Our graduates are highly valued in the chemical and pharmaceutical sector. They work all over the world for companies including AkzoNobel, Amgen, AstraZeneca, Corus, Dow Chemicals, GSK, Smith and Nephew and Syngenta. Many move on to PhD study, then careers in research or teaching.

Chemistry is vital to the way we live. It helps power industry and drive economic growth. Polymer science contributes to advances in everything from biology to engineering and medicine. As a researcher in industry or academia you could be involved in work that improves lives and changes the way we see the world.

Learn from world-class research

Top-quality research directly informs our teaching. The 2014 Research Excellence Framework (REF) rates 98 per cent of our work world-class or internationally excellent. You’ll learn about the very latest developments from experts in theory and spectroscopy, synthesis, analytical science, chemical biology and materials.

Labs, equipment and training

We’ll train you to use our modern analytical instrumentation. We have NMR spectroscopy, mass spectrometry, x-ray crystallography, polymer characterisation methods and advanced microscopy. We also have a team of technicians to assist with spectroscopic services. There are labs for molecular biology, protein chemistry, polymer/colloid synthesis and materials characterisation.

Core modules

You’ll carry out two smaller laboratory projects prior to starting your main research project, to develop practical and scientific communication skill. You also undertake a Research and Presentation Skills module to further develop the higher level skills needed for research.
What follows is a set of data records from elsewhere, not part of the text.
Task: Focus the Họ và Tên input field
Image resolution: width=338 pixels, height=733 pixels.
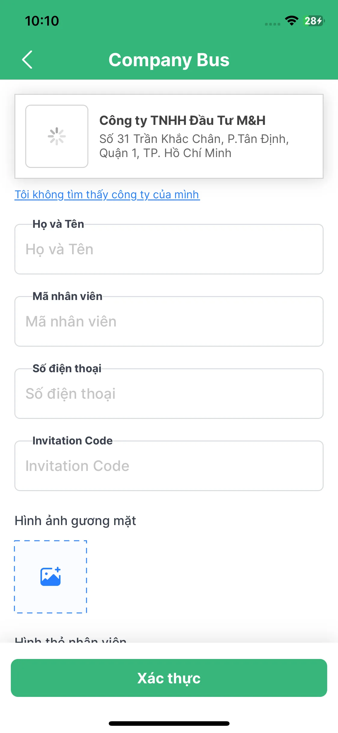Action: (x=169, y=249)
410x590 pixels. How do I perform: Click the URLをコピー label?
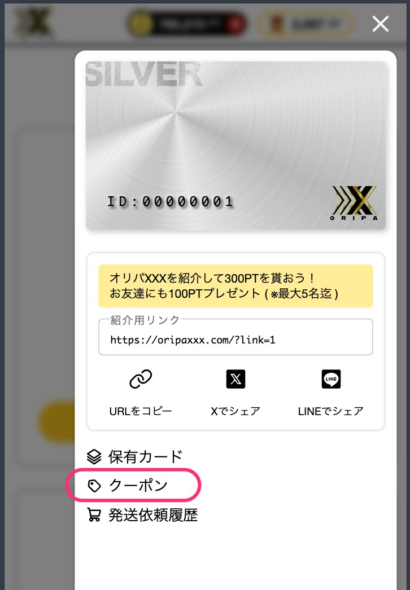pyautogui.click(x=141, y=411)
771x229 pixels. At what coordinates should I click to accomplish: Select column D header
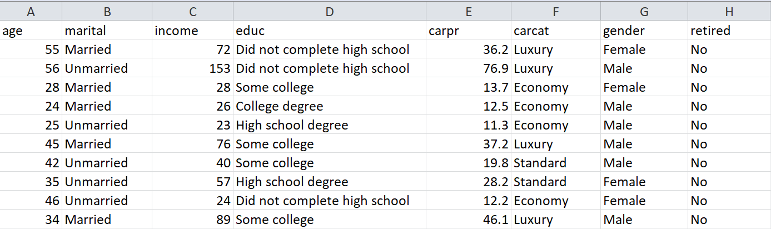pyautogui.click(x=330, y=11)
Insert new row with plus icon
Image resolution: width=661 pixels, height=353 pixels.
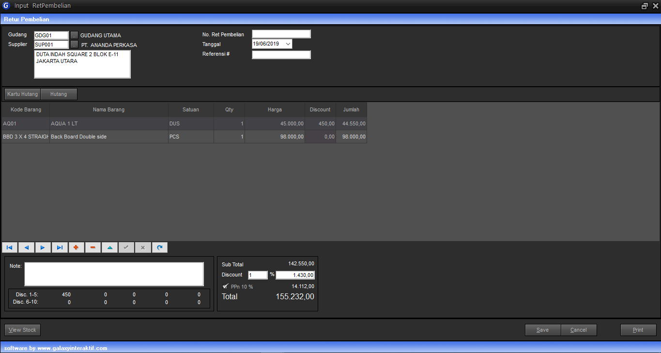point(76,247)
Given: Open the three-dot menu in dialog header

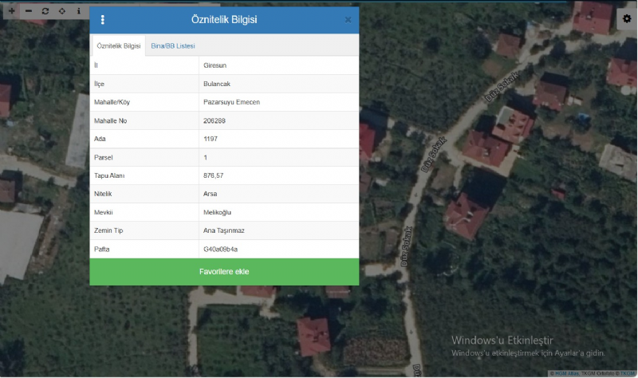Looking at the screenshot, I should pyautogui.click(x=103, y=19).
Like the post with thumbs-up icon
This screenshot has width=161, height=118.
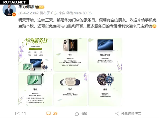(77, 113)
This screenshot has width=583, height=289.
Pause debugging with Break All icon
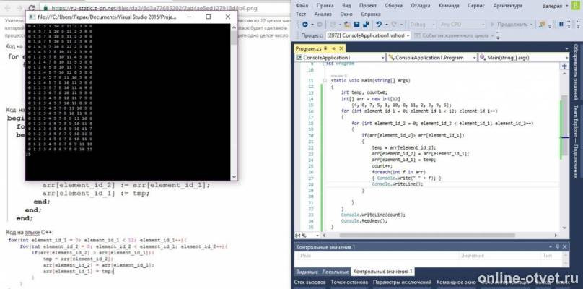pos(561,25)
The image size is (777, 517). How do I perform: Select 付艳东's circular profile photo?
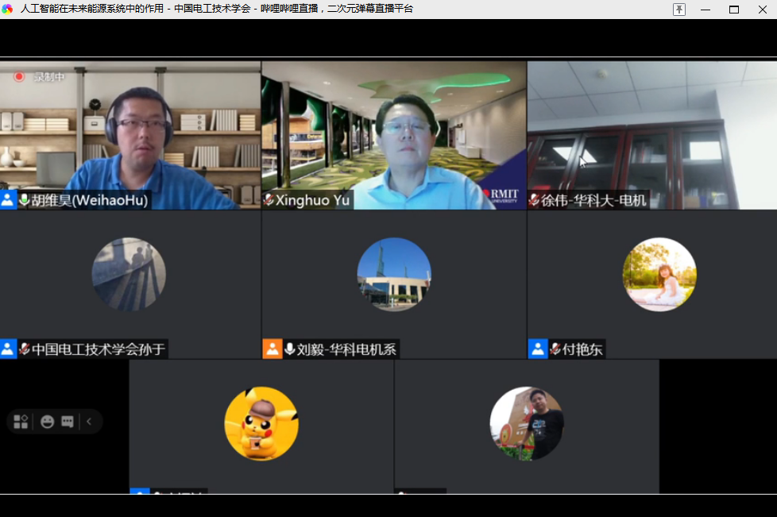click(659, 275)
Examples of optional modules

Lectured modules consist of a wide range of segments, spanning the breadth of chemistry, from which you can choose, to tailor your MSc to your strengths and interests.

Teaching and assessment

We use a mixture of lectures, laboratory practicals, workshops and individual research projects. You may tailor the area of your research project to your particular interests. Assessment of taught modules is through examination, laboratory reports and coursework. Assessment of the project is through a 15,000-word dissertation, oral presentation and viva, as well as assessed performance during the project.